Die Studie hob auch hervor, was passiert, wenn diesen Systemen Schlüsselkomponenten fehlen. Die Forscher führten Tests durch, bei denen sie die sprachbasierte Denkmaschine oder die spezialisierte Methode, die Übergänge zwischen Videosegmenten glättet, entfernten. Ohne die Denkmaschine hatte das System Schwierigkeiten, komplexe Anweisungen zu verstehen, die Akteure wie einen Menschen oder einen Roboter einbezogen, und die Videoübergänge wurden ruckartig. Oh ohne den Glättungsmechanismus verschlechterte sich die Qualität des Videos rapide, während die Simulation fortschritt, wobei Objekte verzerrten oder verschwanden. Diese Erkenntnisse bestätigten, dass die Kombination aus einem denkenden Gehirn und einem sorgfältigen, schrittweisen Generierungsprozess essenziell für die langfristige Stabilität ist. Das System beruht nicht auf einem einzelnen Trick; es beruht auf einem geschlossenen Kreislauf, in dem die Vorhersage ständig gegen die Anforderung geprüft wird, dass sie wie eine reale, beobachtbare Veränderung der Welt aussehen muss.
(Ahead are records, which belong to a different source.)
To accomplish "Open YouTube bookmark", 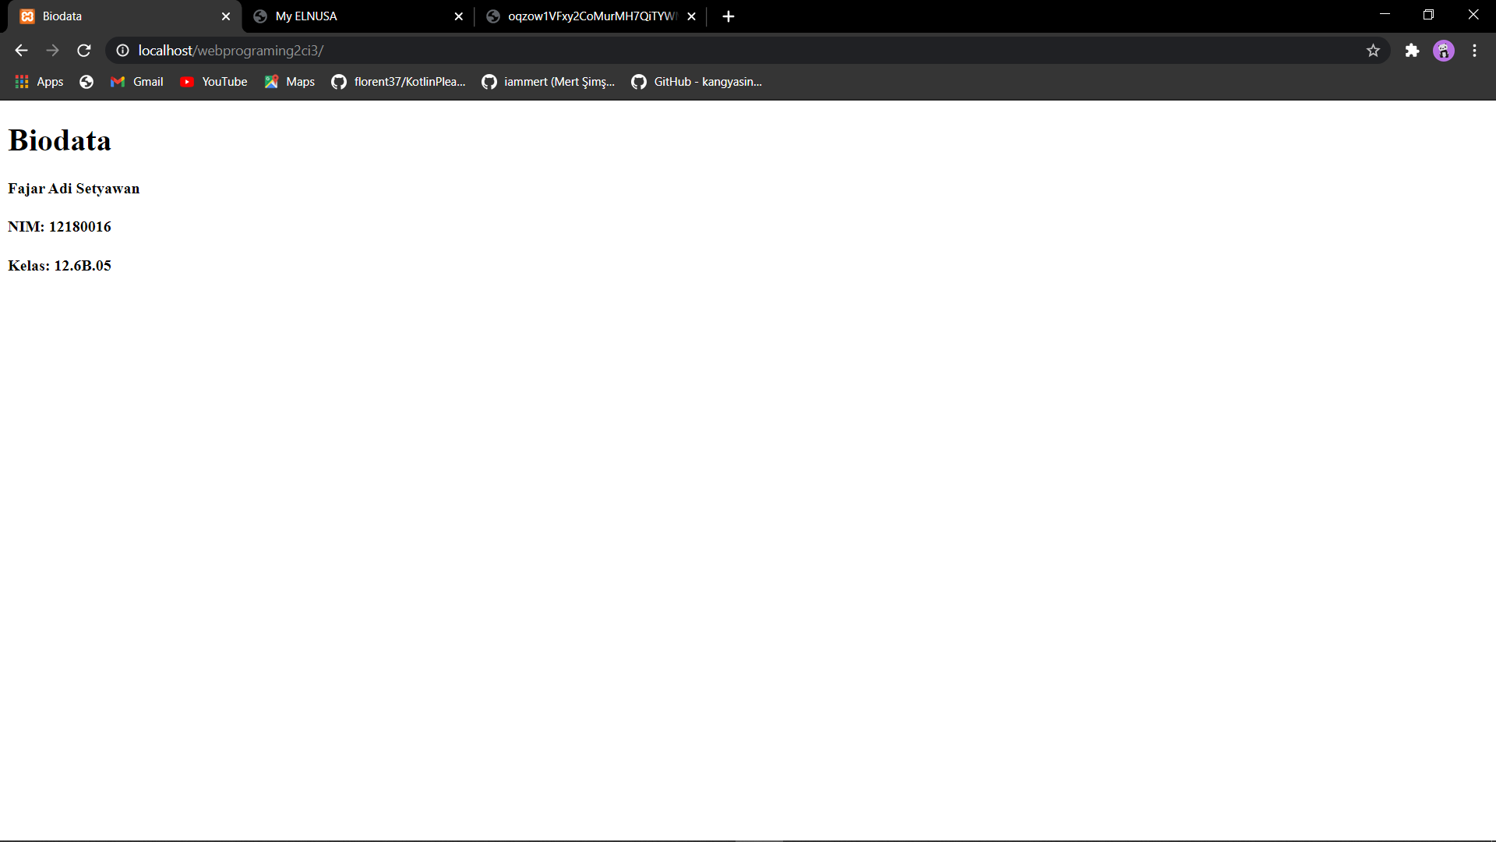I will 213,82.
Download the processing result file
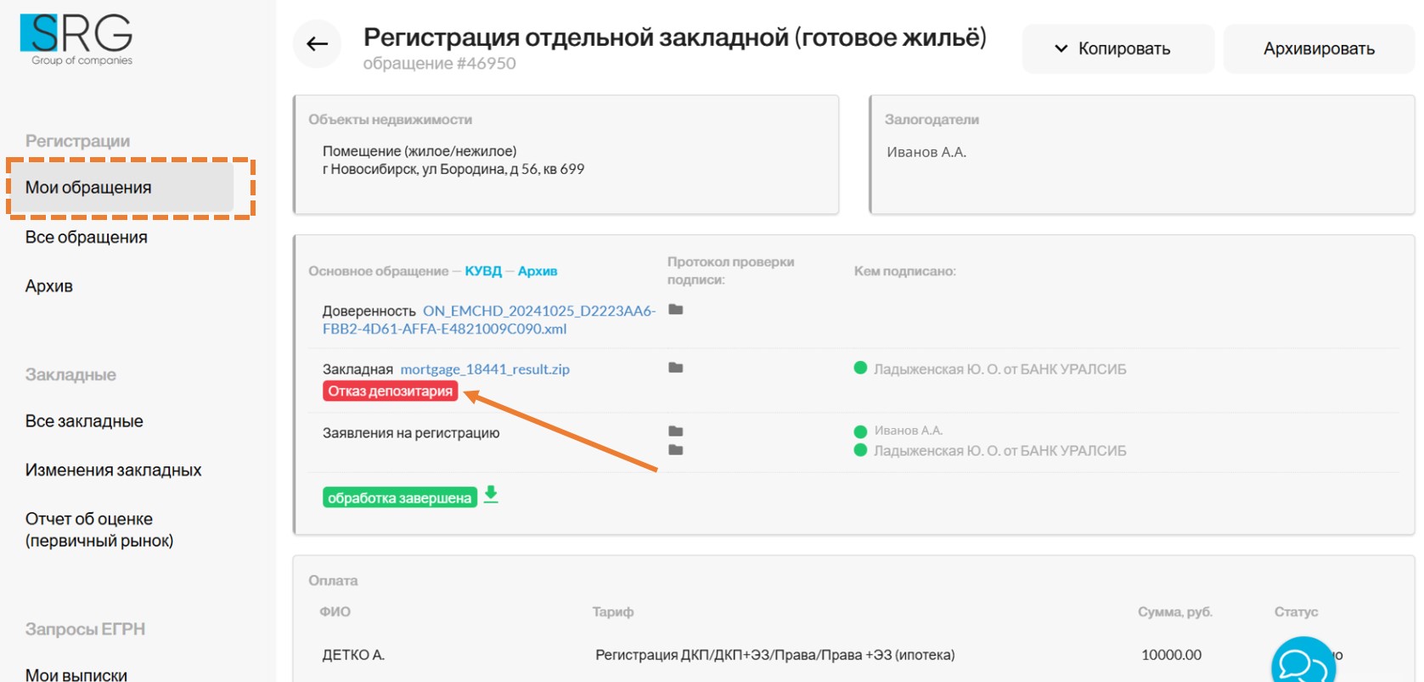 (x=491, y=495)
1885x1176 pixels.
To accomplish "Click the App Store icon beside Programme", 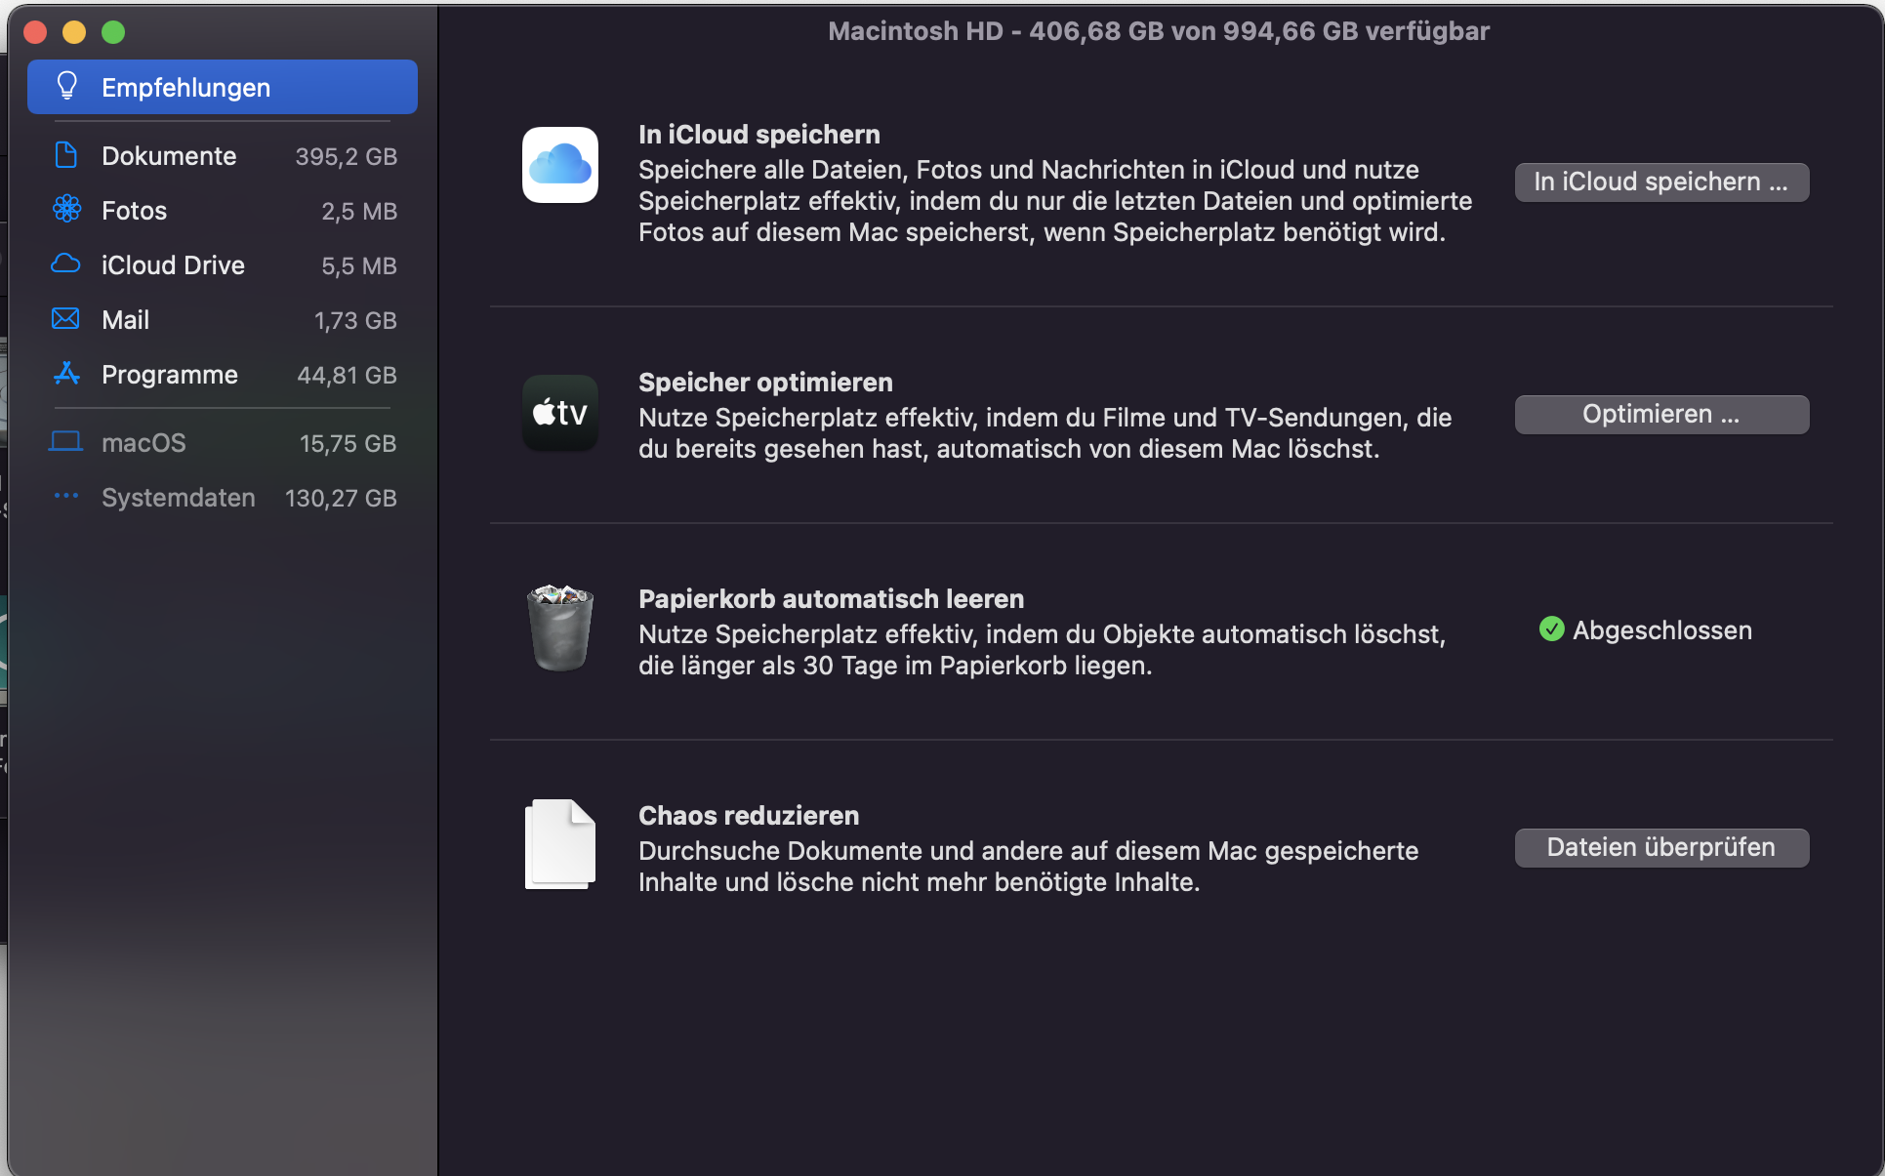I will coord(66,374).
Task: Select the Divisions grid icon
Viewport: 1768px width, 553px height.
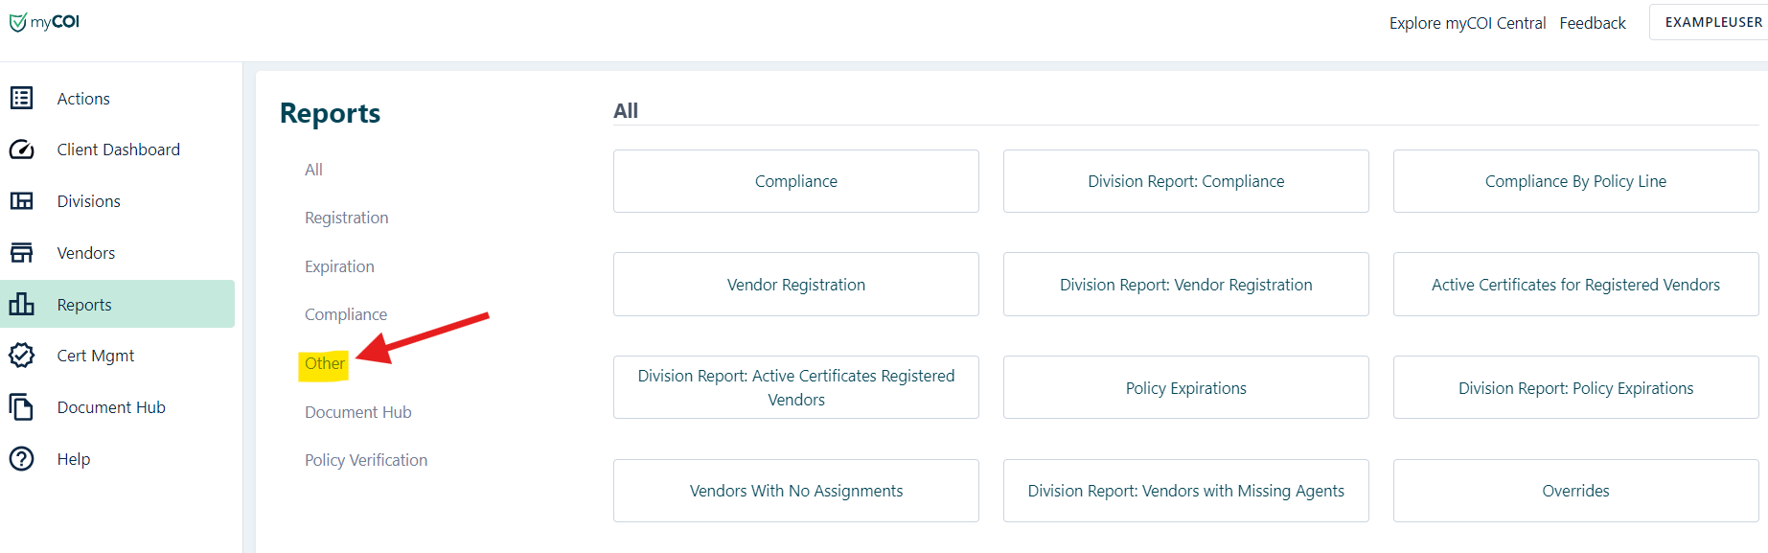Action: coord(21,201)

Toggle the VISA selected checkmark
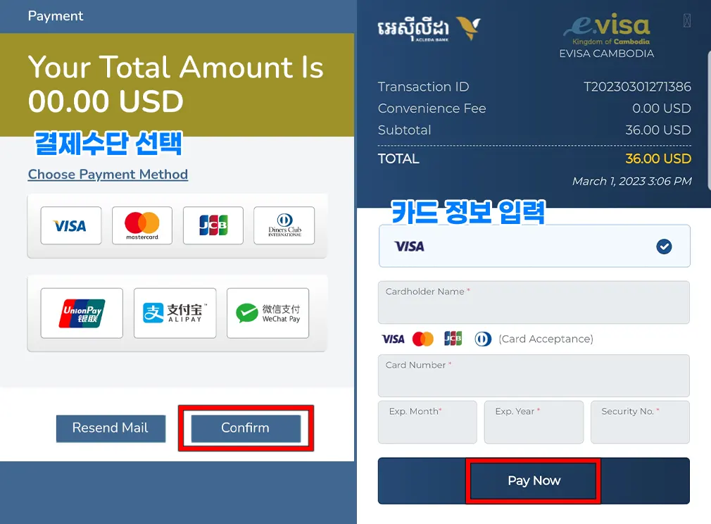[664, 247]
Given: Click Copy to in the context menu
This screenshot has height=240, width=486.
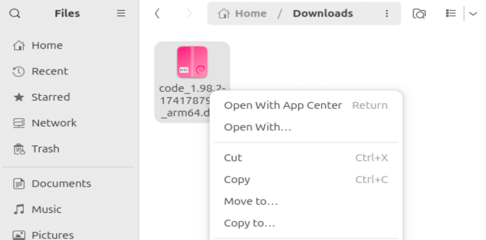Looking at the screenshot, I should click(x=249, y=223).
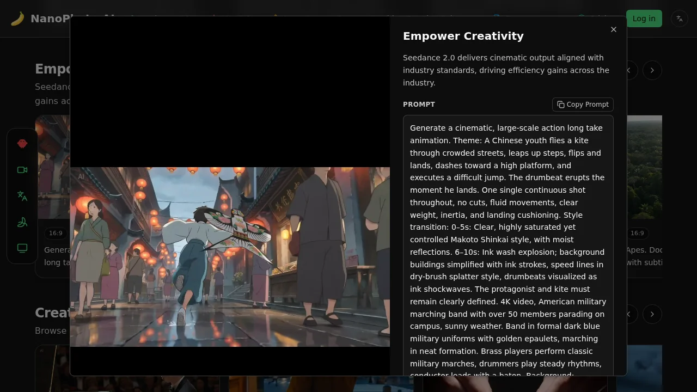This screenshot has width=697, height=392.
Task: Click the monitor screen icon in sidebar
Action: (22, 248)
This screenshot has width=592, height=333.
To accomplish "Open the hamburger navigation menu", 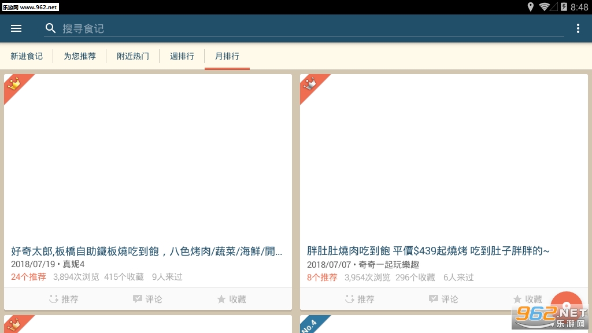I will click(16, 28).
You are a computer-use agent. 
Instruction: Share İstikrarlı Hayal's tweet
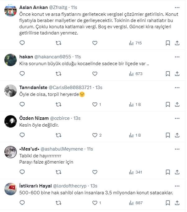pos(177,203)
Trotz seines Erfolges sind sich die Forscher über die derzeitigen Grenzen des Systems bewusst. PAN arbeitet am besten, wenn Handlungen in natürlicher Sprache beschrieben werden, wie „nach links abbiegen“ oder „die Tür öffnen“. Es ist noch nicht darauf ausgelegt, die präzisen, kontinuierlichen Muskelbefehle zu handhaben, die für feine Roboteraufgaben erforderlich sind, wie etwa die exakte Kraft eines Greifers zu steuern. Darüber hinaus ist das System zwar deutlich stabiler als frühere Versuche, kann aber über sehr lange Zeiträume immer noch abdriften, gelegentlich Details verlieren oder Objekte erfinden, die nicht da waren. Die Autoren merken an, dass das System einige visuelle Gewohnheiten von den Videogenerationsmodellen erbt, auf denen es aufgebaut wurde, welche die visuelle Realistik gegenüber der physikalischen Perfektion priorisieren. Das bedeutet, dass die Simulation zwar im Allgemeinen zuverlässig ist, aber noch keine makellose Darstellung der Physik darstellt.

Die Arbeit stellt einen bedeutenden Schritt nach vorn dar, um Maschinen beizubringen, über die Zukunft nachzudenken. Durch die Kombination der Fähigkeit zu sprachbasiertem Denken mit der Fähigkeit, visuelle Sequenzen zu generieren, bietet PAN einen neuen Weg für künstliche Intelligenz, Möglichkeiten zu erforschen, ohne reale Konsequenzen zu riskieren. Es ermöglicht einem Agenten, „Gedankenexperimente“ durchzuführen, indem er verschiedene Handlungsverläufe testet, um zu sehen, welcher zum gewünschten Ergebnis führt. Die Forscher planen, ihren Code und ihre Daten der Öffentlichkeit zugänglich zu machen, um andere einzuladen, auf dieser Grundlage aufzubauen. Während sich das Feld weiterentwickelt, bleibt das Ziel, Systeme zu schaffen, die die Welt nicht nur sehen, sondern auch verstehen können, was den Weg für intelligente Maschinen ebnet, die in der Lage sind, mit derselben Voraussicht zu navigieren, zu planen und zu handeln, wie es Menschen jeden Tag tun.